TASK TO COMPLETE: Return the listing word for word, from its first line through the line with "Looking at the image, I should click on (1298, 1026).", including both.
------------------------------------------------------------------------
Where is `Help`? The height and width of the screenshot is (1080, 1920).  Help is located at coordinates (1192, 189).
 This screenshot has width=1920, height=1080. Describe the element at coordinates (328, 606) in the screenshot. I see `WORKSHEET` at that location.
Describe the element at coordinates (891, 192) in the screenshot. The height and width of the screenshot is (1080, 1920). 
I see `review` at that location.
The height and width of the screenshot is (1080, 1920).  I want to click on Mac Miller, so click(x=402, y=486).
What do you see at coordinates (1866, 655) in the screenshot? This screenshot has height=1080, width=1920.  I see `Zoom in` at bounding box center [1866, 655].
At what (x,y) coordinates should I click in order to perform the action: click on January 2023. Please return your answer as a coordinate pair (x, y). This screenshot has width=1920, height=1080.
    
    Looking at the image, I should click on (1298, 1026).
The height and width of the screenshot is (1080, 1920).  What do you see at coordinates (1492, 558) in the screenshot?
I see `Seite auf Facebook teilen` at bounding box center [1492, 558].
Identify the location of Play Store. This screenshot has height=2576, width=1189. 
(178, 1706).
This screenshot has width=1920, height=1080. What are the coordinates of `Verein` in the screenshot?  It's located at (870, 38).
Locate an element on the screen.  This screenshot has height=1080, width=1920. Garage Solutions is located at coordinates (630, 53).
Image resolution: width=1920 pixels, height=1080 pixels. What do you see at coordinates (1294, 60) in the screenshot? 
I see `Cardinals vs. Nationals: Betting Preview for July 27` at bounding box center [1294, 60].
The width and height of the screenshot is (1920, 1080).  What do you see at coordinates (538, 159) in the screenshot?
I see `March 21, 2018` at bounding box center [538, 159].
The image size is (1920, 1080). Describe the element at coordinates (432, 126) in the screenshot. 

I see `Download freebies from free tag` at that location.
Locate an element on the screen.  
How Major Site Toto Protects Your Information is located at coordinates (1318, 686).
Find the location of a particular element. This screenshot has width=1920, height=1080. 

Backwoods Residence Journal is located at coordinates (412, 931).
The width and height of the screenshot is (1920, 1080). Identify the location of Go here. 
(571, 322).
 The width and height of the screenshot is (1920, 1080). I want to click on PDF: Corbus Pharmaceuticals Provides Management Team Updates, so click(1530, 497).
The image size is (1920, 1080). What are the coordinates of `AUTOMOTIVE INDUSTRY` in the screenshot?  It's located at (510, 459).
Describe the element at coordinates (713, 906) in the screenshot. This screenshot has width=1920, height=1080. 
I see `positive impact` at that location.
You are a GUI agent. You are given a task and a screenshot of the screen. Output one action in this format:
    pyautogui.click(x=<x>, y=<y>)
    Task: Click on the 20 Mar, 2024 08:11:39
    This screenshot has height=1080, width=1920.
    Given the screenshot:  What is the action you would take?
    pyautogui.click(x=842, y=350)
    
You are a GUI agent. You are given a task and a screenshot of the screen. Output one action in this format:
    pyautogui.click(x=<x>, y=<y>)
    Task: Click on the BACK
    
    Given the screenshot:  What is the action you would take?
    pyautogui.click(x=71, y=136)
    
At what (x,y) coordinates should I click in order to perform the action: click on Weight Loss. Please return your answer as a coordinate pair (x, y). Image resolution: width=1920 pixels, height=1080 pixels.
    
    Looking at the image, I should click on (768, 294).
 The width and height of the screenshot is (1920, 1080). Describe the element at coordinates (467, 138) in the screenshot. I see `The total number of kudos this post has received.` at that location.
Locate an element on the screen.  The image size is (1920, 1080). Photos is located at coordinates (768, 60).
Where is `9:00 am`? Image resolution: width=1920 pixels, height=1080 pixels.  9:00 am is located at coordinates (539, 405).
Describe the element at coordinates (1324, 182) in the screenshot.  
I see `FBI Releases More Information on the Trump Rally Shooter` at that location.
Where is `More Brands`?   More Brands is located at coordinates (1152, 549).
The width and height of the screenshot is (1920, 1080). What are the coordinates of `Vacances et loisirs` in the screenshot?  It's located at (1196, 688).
------------------------------------------------------------------------
EXPECTED ANSWER:
Where is `Help`? The height and width of the screenshot is (1080, 1920).  Help is located at coordinates (1192, 189).
 This screenshot has width=1920, height=1080. Describe the element at coordinates (328, 606) in the screenshot. I see `WORKSHEET` at that location.
Describe the element at coordinates (891, 192) in the screenshot. The height and width of the screenshot is (1080, 1920). 
I see `review` at that location.
The height and width of the screenshot is (1080, 1920).  I want to click on Mac Miller, so click(x=402, y=486).
What do you see at coordinates (1866, 655) in the screenshot? This screenshot has height=1080, width=1920.  I see `Zoom in` at bounding box center [1866, 655].
At what (x,y) coordinates should I click in order to perform the action: click on January 2023. Please return your answer as a coordinate pair (x, y). This screenshot has width=1920, height=1080.
    
    Looking at the image, I should click on (1298, 1026).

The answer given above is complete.